There is no such tendency shown by Ct and therefore [H + ] > [OH – ] the solution is acidic and the pH is less than 7. As discussed in the salt hydrolysis of strong base and weak acid. _{a} and K_{b} as K_{h}.K_{b} = K_{w} Let us calculate the Kb value in terms of degree of hydrolysis (h) and the concentration of salt K_{h} = h dos C and

Question 19. The solubility product of Ag_{2}CrO_{cuatro} is 1 x 10 -12 . What is the solubility of Ag_{2}CrO_{4} in 0.01 M AgNO_{step step step three} solution?
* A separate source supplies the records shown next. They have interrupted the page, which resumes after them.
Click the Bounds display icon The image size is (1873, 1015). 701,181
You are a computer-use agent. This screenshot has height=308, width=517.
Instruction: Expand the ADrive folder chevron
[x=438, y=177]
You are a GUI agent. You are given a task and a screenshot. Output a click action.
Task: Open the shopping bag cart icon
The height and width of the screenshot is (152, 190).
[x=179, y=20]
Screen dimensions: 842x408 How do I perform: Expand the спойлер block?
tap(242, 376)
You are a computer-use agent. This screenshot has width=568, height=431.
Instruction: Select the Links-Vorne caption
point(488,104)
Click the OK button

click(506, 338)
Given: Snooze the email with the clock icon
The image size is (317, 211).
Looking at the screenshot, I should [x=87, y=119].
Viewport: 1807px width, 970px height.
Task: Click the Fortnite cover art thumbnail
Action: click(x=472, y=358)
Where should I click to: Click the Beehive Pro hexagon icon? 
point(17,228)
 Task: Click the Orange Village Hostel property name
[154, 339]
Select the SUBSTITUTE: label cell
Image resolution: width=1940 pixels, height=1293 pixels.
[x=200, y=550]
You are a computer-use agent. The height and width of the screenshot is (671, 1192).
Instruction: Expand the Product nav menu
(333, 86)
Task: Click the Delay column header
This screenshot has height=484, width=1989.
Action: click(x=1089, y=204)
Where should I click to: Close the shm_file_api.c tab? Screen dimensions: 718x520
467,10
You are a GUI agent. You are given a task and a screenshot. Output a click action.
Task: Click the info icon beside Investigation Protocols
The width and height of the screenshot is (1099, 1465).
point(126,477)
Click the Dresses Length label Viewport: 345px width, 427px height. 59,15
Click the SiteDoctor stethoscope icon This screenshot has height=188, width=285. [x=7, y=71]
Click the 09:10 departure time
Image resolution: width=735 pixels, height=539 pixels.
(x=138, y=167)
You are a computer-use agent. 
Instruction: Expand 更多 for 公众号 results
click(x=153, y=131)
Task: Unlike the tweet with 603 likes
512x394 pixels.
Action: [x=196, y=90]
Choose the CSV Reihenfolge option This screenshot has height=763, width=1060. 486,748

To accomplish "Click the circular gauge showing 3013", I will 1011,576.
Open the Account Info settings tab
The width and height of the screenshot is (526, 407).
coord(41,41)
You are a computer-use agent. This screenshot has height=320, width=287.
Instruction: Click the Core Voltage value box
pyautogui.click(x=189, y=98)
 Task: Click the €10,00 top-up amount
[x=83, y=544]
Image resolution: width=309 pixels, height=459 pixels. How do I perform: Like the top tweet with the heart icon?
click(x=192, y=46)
Answer: Solubility product of Ag_{2}CrO_{4}, K_{sp} = 1 x 10 -2

## Concern twenty-six

Question 20. Write the expression for the solubility product of Ca_{3}(PO_{4})_{2} Answer: Ca_{3}(PO_{4})_{2} (s) \(\rightleftharpoons\) 3Ca 2+ (3s) + 2PO_{4} 3- (2s) The solubility of Ca_{3}(PO_{4})_{2} is, K_{sp} = [Ca 2+ ] 3 . [PO_{4} 3- ] 2 K_{sp} = (3s) 3 . (2s) 2 K_{sp}= (27 s 3 ) . (4s 2 ) K_{sp} = 108s 5 .

## Rain from PbCI

Question 21. A saturated solution, prepared by dissolving CaF_{2}(s) in water, Glendale escort reviews has [Ca 2+ ] = 3.3 x 10 -4 M. What is the K_{sp}of CaF_{2}? Answer: CaF_{dos (s)} \(\rightleftharpoons\) Ca 2+ _{(aq)} + 2F_{–}_{(aq)} [F_{–}] = 2 [Ca 2+ ] = 2 x 33 x 10 -4 M = 6.6 x 10 -4 M = [Ca 2+ ] [F – ] 2 = (3.3 x 10 -4 ) (6.6 x 10 -4 ) 2 = 1.44 x 10 -10

Question 22. K_{sp} of AgCl is 1.8 x 10 -10 . Calculate molar solubility in 1 M AgNO_{3} Answer: AgCl(s) > Ag + (aq) + Cl – (aq) x = solubility of AgCl in 1M AgNO_{3}

[Cl – ] = x K_{sp} = [Ag + ] [Cl – ] 1.8 x 10 -10 = (1) (x) x = 1.8 x 10 -10 M

Question 23. A particular saturated solution of silver chromate Ag_{2}CrO_{4} has [Ag + ] = 5 x 10 -5 and [CrO_{4}] 2- = 4.4 x 10 M. What is the value of for Ag_{2}CrO_{4}? Answer: Ag_{2}CrO_{4} (s) \(\rightleftharpoons\) 2Ag + (aq) + CrO_{4} 2- (aq) K_{sp} = [Ag + ] 2 [CrO_{4} 2- ] = (5 x 10 -5 ) 2 (4.4 x 10 -4 ) = 1.1 x 10 -12

Will a precipitate be formed when 0.150 L of 0.1 M Pb(NO_{3})_{2} and 0.100 L of 0.2 M NaCl are mixed? (PbCI_{2}) = 1.2 x 10 -5 . Answer: When two or more solutions are mixed, the resulting concentrations are different from the original.